▶ _Listed entries_:
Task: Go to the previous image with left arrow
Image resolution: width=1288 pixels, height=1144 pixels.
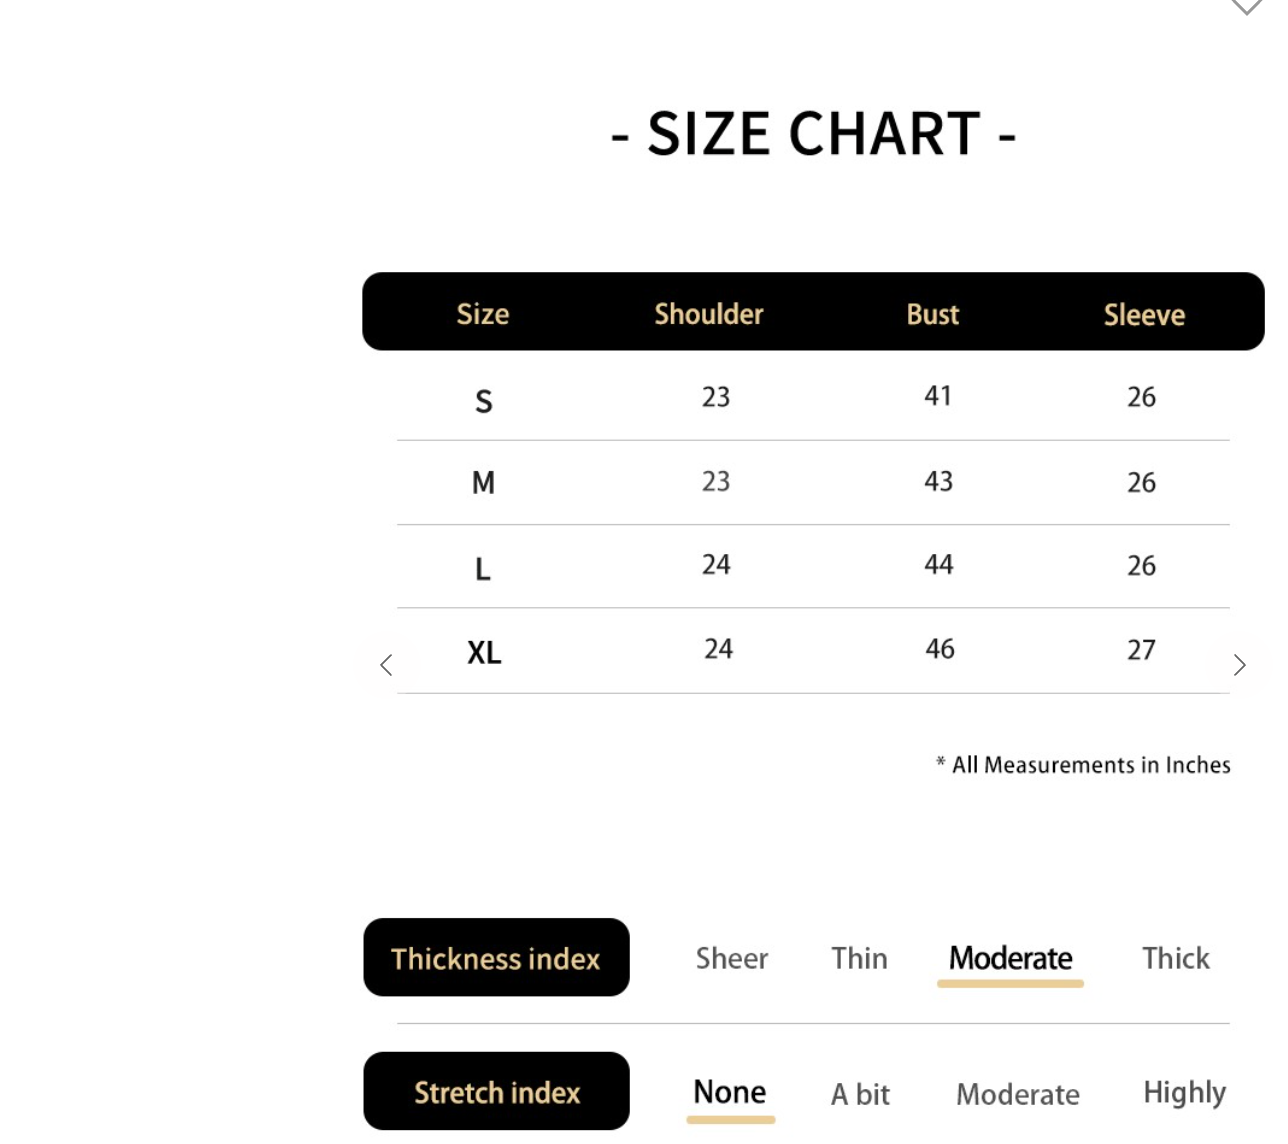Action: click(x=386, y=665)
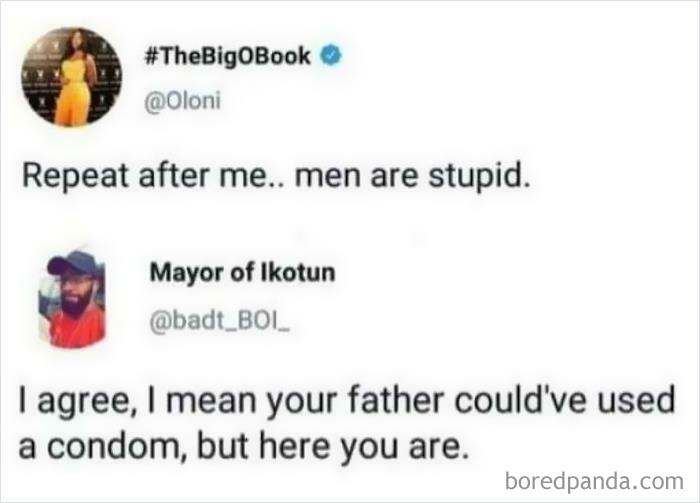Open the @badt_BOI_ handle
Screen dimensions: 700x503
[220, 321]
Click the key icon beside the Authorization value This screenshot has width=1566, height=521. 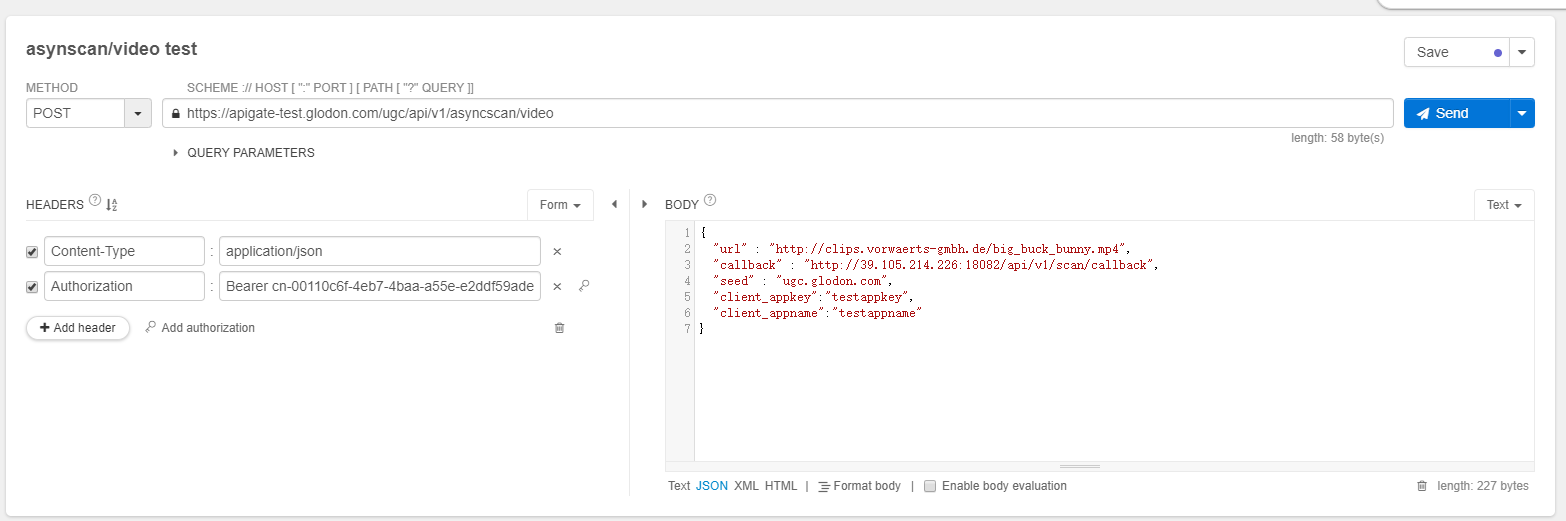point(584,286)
* * *
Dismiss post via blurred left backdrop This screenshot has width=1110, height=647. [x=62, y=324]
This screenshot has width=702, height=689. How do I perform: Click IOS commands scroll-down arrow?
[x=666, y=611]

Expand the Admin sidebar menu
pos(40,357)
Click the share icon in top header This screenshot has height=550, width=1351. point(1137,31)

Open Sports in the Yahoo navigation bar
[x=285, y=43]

▶ _Problem details_: Whenever the string "left" shows up in a line of the entries, copy that line.

▶ _Response to the task_:
Task: Go to the previous image with left arrow
Dismiss post via blurred left backdrop This screenshot has width=1110, height=647. [x=62, y=324]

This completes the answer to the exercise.